Entries for locating text and elements:
[Begin]

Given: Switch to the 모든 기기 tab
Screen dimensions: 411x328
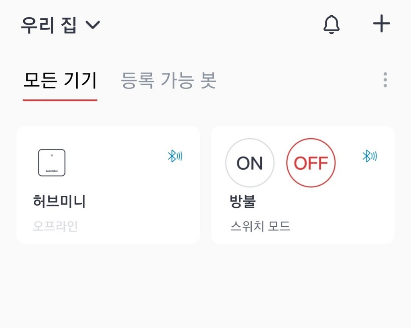Looking at the screenshot, I should click(x=60, y=80).
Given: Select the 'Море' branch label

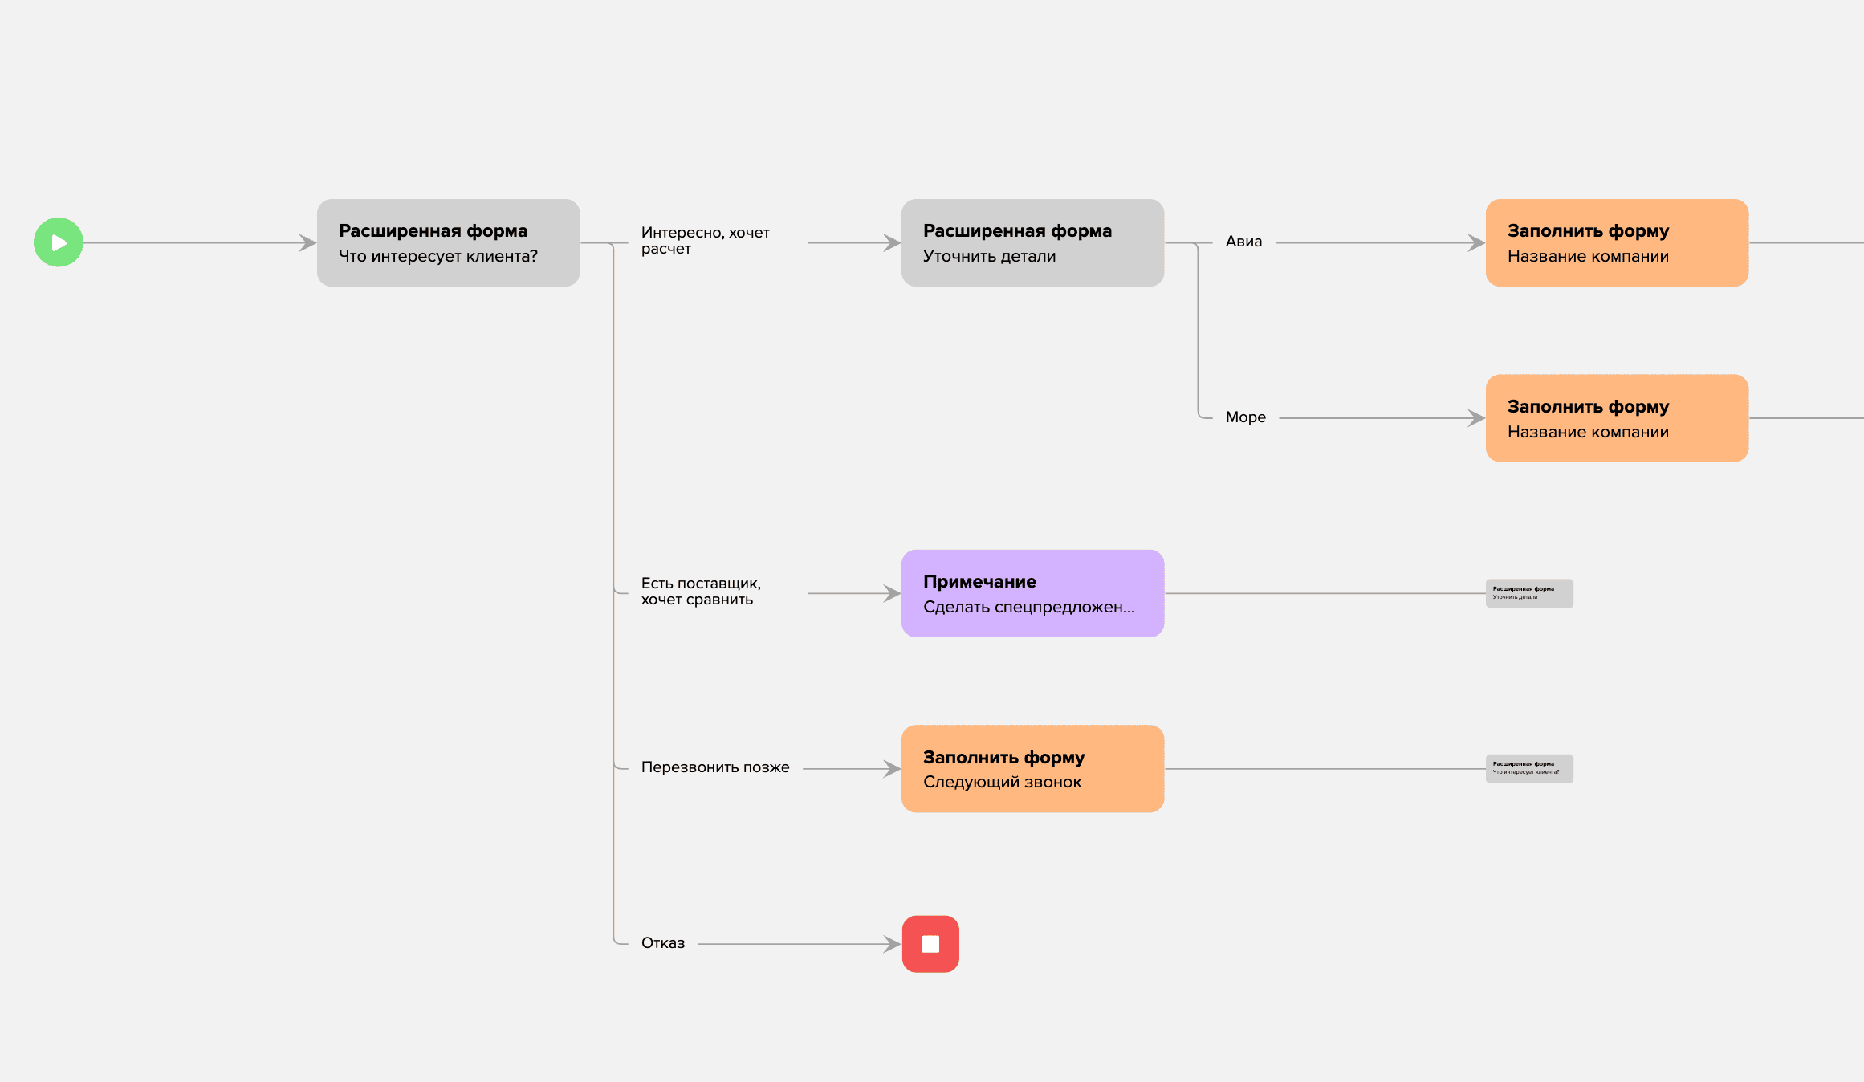Looking at the screenshot, I should click(1246, 417).
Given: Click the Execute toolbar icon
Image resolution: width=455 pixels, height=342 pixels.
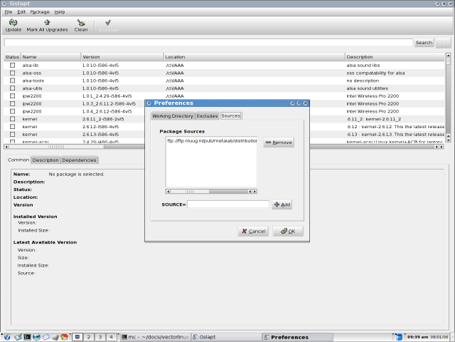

[End]

THE PROBLEM: Copy every one of the records above word for word, without the pictures.

EXERCISE RESPONSE:
Given: Switch to the 모든 기기 tab
Screen dimensions: 411x328
Looking at the screenshot, I should click(x=60, y=80).
Given: Select the 'Море' branch label

Looking at the screenshot, I should click(1246, 417).
Given: Click the Execute toolbar icon
Image resolution: width=455 pixels, height=342 pixels.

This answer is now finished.